The deal with Ergen, which has yet to be completed, “will alleviate a significant burden and execution risk around the plan,” Sussberg said.

During LightSquared’s attempt to negotiate a prior plan, Falcone had accused Ergen of accumulating the debt in secret and of trying to hijack the reorganization. Falcone’s Harbinger Capital Partners LLC fought to send Ergen to the back of the line of creditors to be repaid. The investment fund sued Ergen and Englewood, Colorado-based Dish, accusing them of using “improper tactics” while trying to obtain LightSquared’s airwaves.

The new agreement will replace a planned $1.3 billion in funding for the company’s bankruptcy exit that JPMorgan Chase & Co. (JPM:US) was to raise in the marketplace, Sussberg said.

New Plan

Under the plan, Ergen will get a $1 billion claim, which would represent a $316 million reduction to his initial claim. When the company exits bankruptcy, that would roll into a new loan for the company, and Ergen will provide an additional $300 million in financing, Sussberg said.

“It’s a stunning reversal to us,” said David Friedman, a lawyer for Harbinger, noting that his client and other parties had previously discussed keeping competitors like Ergen out of the company’s capital structure. He expressed concerns about whether the plan would try to limit a lawsuit Harbinger filed against the federal government.

On July 11, Harbinger sued the U.S. over the Federal Communications Commission’s refusal to approve the company’s wireless broadband service, saying it had reneged on a 2010 commitment under which Harbinger agreed to invest billions of dollars to build a network to government specifications.

FCC Block

LightSquared, based in Reston, Virginia, sought bankruptcy protection in 2012 after the FCC blocked its service, saying it might interfere with global positioning system navigation equipment. LightSquared still hasn’t obtained U.S. regulatory approval to use its airwaves.

An auction of the airwaves in Manhattan bankruptcy court last year attracted only one bid, a $2.2 billion offer from Ergen. He dropped out at the last minute, citing a technical issue that hasn’t been explained publicly.

U.S. Bankruptcy Judge Robert Drain in New York, assigned to mediate the dispute between Ergen and LightSquared, announced the resolution earlier today in court papers, saying he had continued to work with the parties after mediation had officially ended June 23. Falcone and other Harbinger-appointed directors left LightSquared’s board in June.

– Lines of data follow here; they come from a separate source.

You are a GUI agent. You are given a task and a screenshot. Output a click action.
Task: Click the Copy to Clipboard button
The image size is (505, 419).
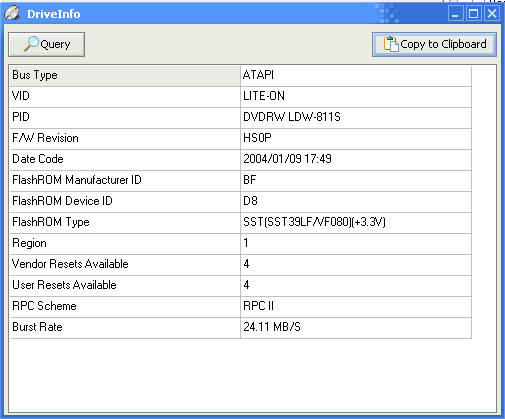434,44
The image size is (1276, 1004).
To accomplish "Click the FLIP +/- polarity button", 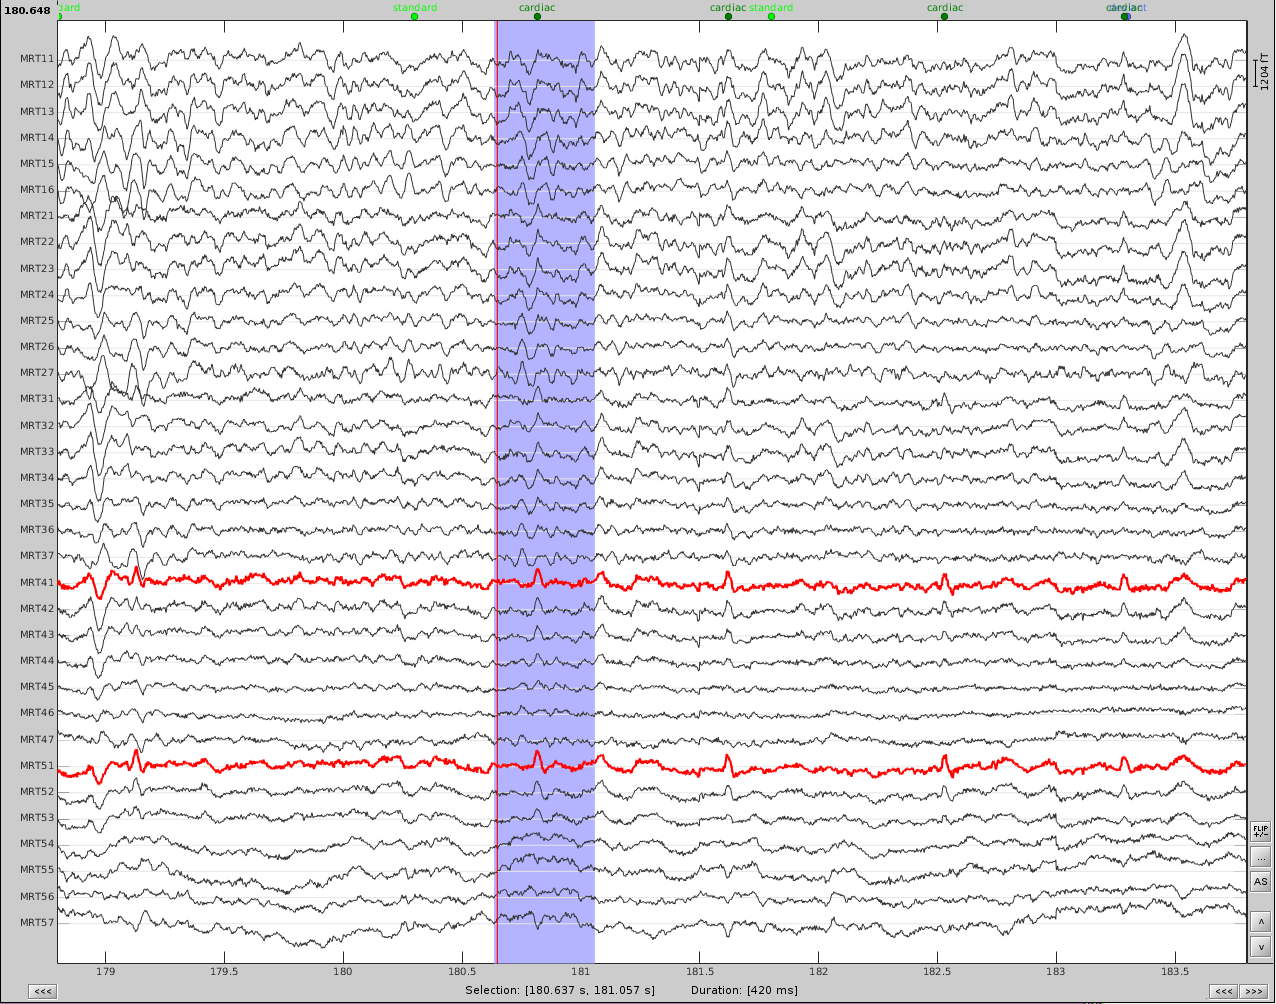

Chapman ordered the mediation after she said a prior plan, designed by Falcone, the company’s controlling shareholder, was unfair to Ergen. She also criticized Ergen’s actions during the case.

Rachel Strickland, a lawyer for Ergen, told Chapman that Drain was an “MVP,” or most valuable player, for his role in the negotiations. She didn’t immediately return a call seeking comment on the agreement.

Chapman said a date for a trial to seek final confirmation of the plan will be decided July 22, with late August being a likely deadline.

The case is In re LightSquared Inc., 12-bk-12080, U.S. Bankruptcy Court, Southern District of New York (Manhattan).